Illinois Cent. R. Co. v. Wright
| Decision Date | 07 April 1924 |
| Docket Number | 23637 |
| Citation | Illinois Cent. R. Co. v. Wright, 100 So. 1, 135 Miss. 435 (Miss. 1924) |
| Court | Mississippi Supreme Court |
| Parties | ILLINOIS CENT. R. CO. v. WRIGHT. [*] |
Suggestion of Error Overruled May 26, 1924.
1. WATERS AND WATER COURSES. Railroad's failure to provide passageway for water held not proximate cause of injury.
Where owner of land adjacent to railroad's right of way permitted creek, constituting a natural drain of his land on other side of right of way, to become filled with logs and debris, the railroad was not liable for damage to crops on such owner's land on other side of the right of way, by reason of its failure to provide a passageway for the water across right of way, since such failure on the part of the railroad was not the proximate cause of the injury, inasmuch as the drainage would have been obstructed by owner's own failure to keep ditch open, even if railroad had provided for adequate drainage across its right of way.
2 NEGLIGENCE. "Proximate cause" of injury.
Nothing can be deemed the "proximate cause" of an injury unless had it not happened, the injury would not have occurred.
APPEAL from circuit court of De Soto county, HON. GREEK L. RICE, Judge.

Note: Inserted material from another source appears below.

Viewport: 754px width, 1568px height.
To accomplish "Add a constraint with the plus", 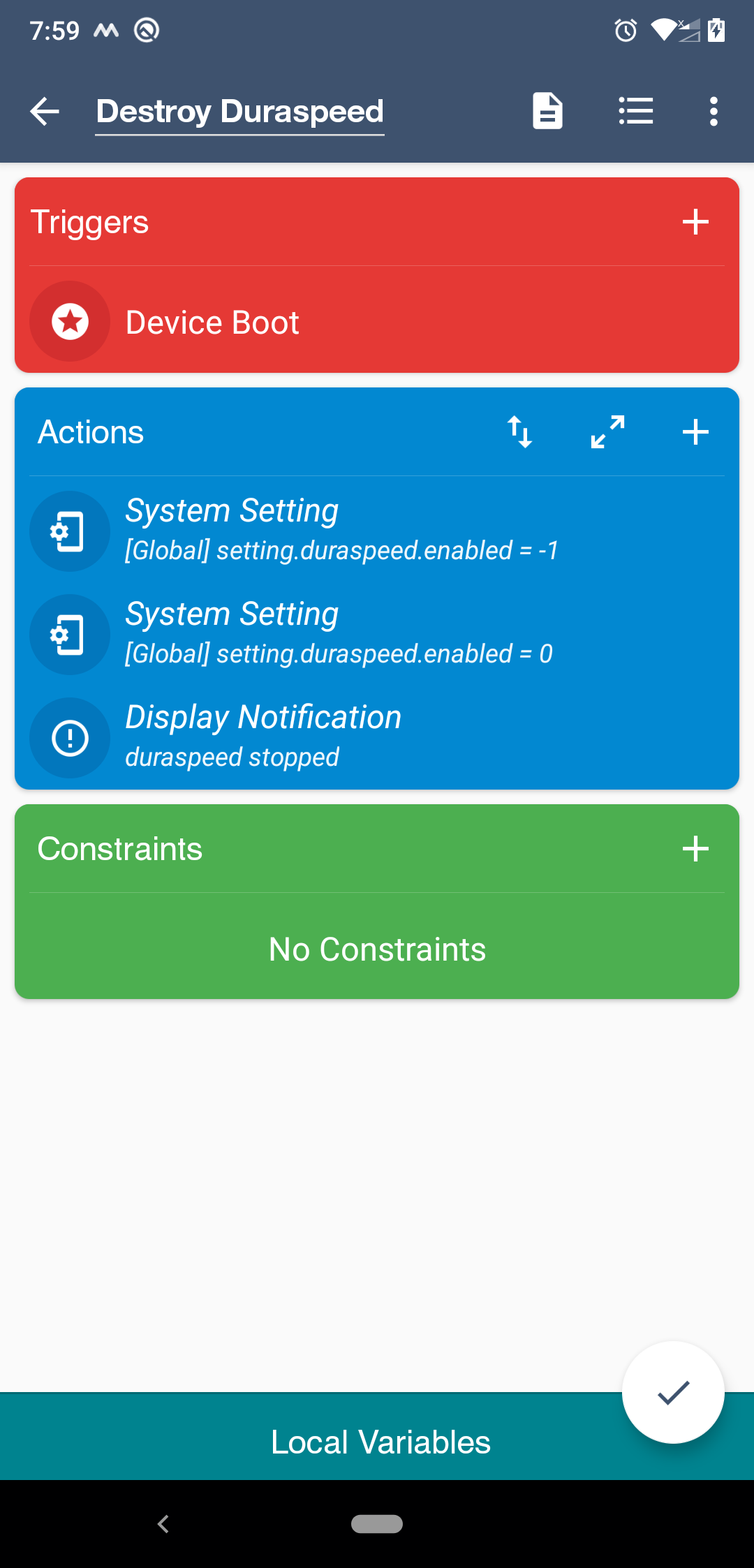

Action by F. R. Wright against the Illinois Central Railroad Company. Judgment for plaintiff, and defendant appeals. Reversed and judgment rendered.
Judgment reversed.
May, Sanders, & McLaurin, for appellant.
The peremptory instruction requested by defendant should have been given:
(a) The wrong complained of consists in what is termed an original or permanent injury, if any, giving rise to a cause of action by the owner of the land at the time the culvert was constructed in 1860. The appellee, as purchaser of the land in 1910 took the land subject to a condition which was fixed and permanent. 8 R. C. L., secs. 44 and 93; Board of Directors v. Barton, 133 Am. St. Rep. 191; City of Richmond v. Gentry, 136 Am. St. Rep. 255; Am. Locomotive Co. v. Hoffman, 128 Am. St. Rep. Note beginning at page 957; Powers v. Council Bluffs, 24 Am. Rep. 792; Chicago & Eastern R. Co. v. Loeb, 59 Am. Rep. 341; Boise Valley Cons. Co. v. Kroeger, 28 L. R. A. (N. S.) 968. The facts in the instant case bring it squarely within the principles announced by the various courts above.
As was said in the case of Board of Directors v. Barton, supra, no cause of action ever existed in favor of this appellee. He bought the land in its damaged condition, if it was damaged, and presumably the price he paid was fixed with reference to this condition. The culvert had been in existence for sixty years and was obvious to the appellee when he bought the land and when he planted his crops.
(b) If the plaintiff ever had a cause of action, he had it in 1910, when he bought the land, because there has been no change in the condition of the culvert since his purchase. He claimed in his declaration that his land was permanently injured. If it was permanently injured, it was because of that which was done more than ten years prior to the time of the commencement of this action. The plaintiff testified that he bought this land in 1910, and the record shows that he commenced this action in 1922, and whether the six or ten years statute of limitation is applicable, his cause of action is barred. For this reason the peremptory instruction should have been granted.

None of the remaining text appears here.